About this exercise: No line before the one holding "You are a computer-use agent. The" is wanted; restate word for word that line and all lines after it to the end of the entries, excluding pictures.

Data provided:
◆ ◆ ◆ ◆ ◆
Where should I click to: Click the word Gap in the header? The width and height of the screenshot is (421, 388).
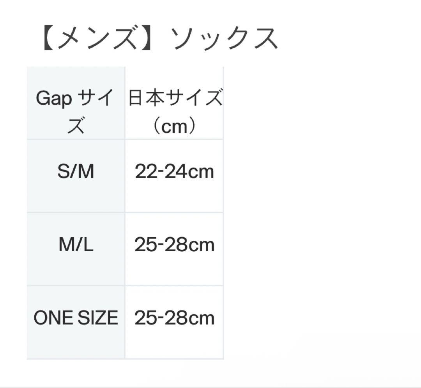click(54, 99)
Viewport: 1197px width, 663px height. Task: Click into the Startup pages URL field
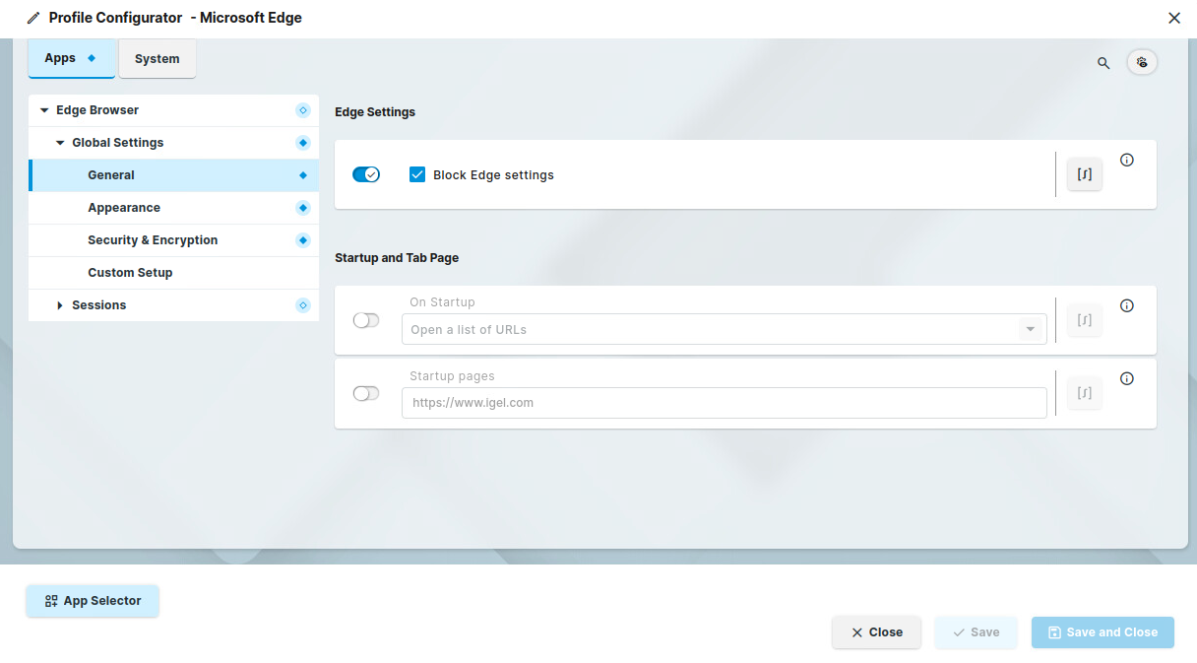[724, 403]
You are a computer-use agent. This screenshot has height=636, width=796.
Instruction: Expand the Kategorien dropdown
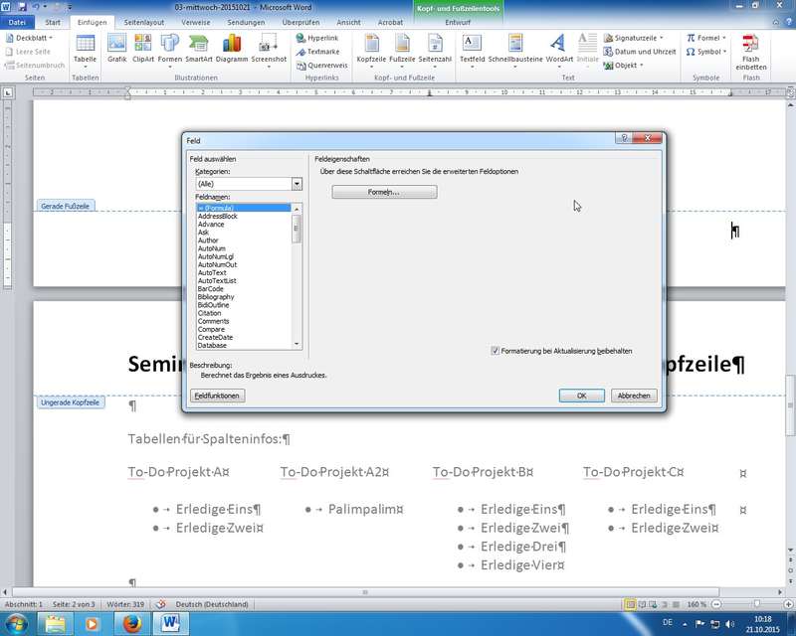[297, 184]
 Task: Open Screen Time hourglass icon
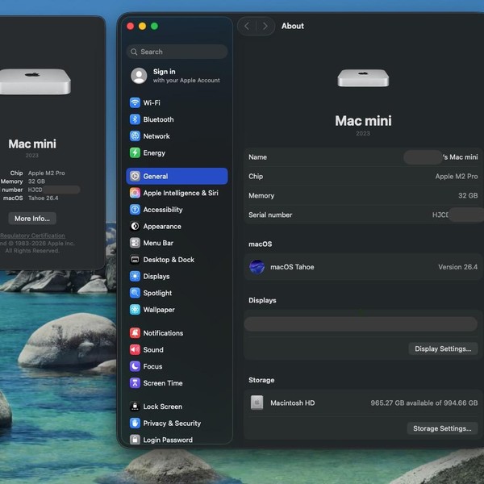click(135, 383)
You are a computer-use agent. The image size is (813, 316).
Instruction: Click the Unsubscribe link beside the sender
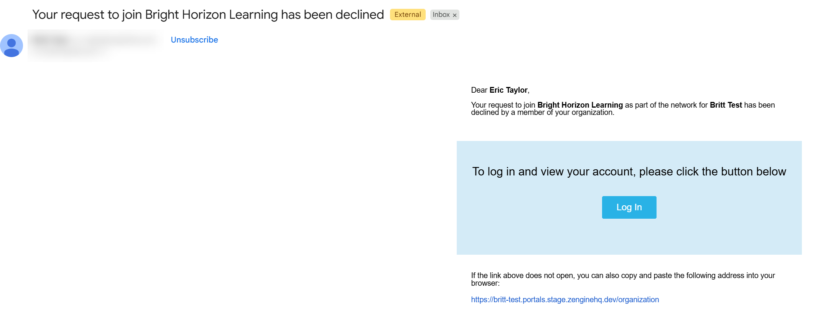pos(194,40)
◆ ◆ ◆ ◆ ◆
Answer to this problem:
You are a computer-use agent. The image size is (813, 316).
Instruction: Click the Unsubscribe link beside the sender
pos(194,40)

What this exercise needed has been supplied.